### Requirement
Copy the items below word for word, beginning at the line that has "Task: Click the" and ending with the last line of the items. Leave the pictures out of your copy.

### Excerpted data
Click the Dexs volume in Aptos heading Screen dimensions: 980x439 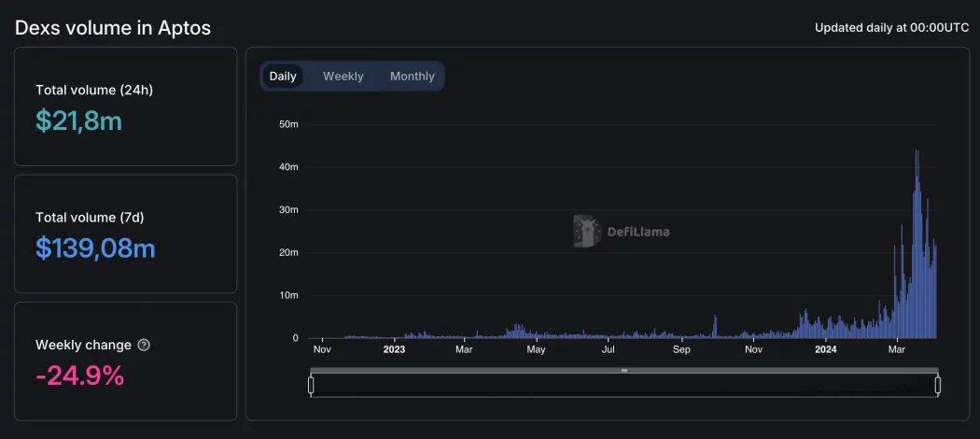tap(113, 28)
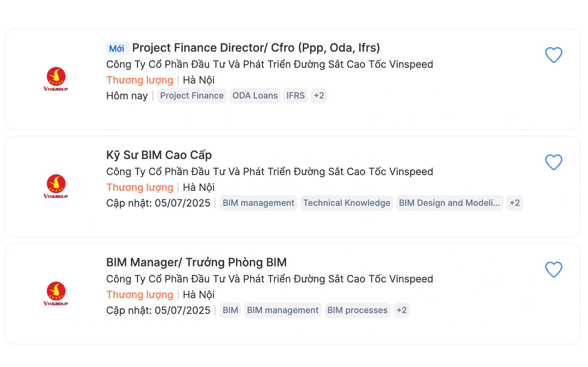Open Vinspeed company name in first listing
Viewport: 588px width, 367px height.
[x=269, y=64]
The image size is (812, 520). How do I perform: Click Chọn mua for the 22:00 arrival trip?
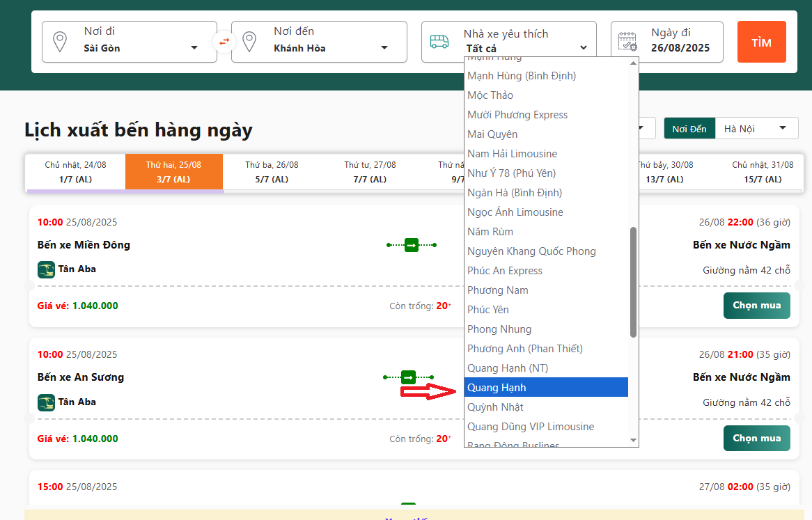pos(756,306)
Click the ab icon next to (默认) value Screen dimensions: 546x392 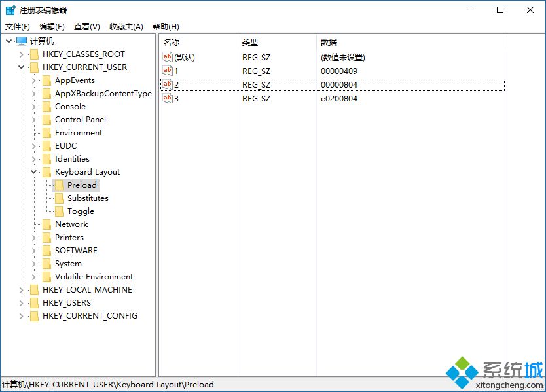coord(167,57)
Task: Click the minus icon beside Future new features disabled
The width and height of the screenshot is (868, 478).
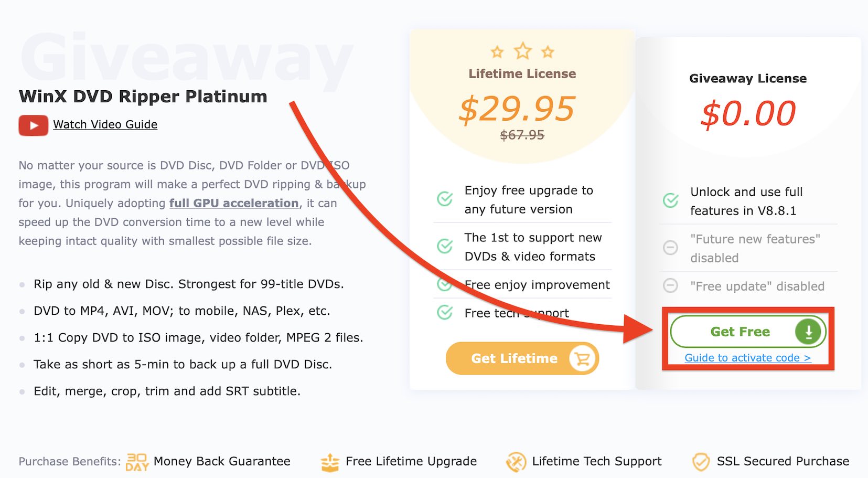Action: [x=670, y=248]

### Final answer
Task: Click the minus icon beside Future new features disabled
The width and height of the screenshot is (868, 478).
Action: [x=670, y=248]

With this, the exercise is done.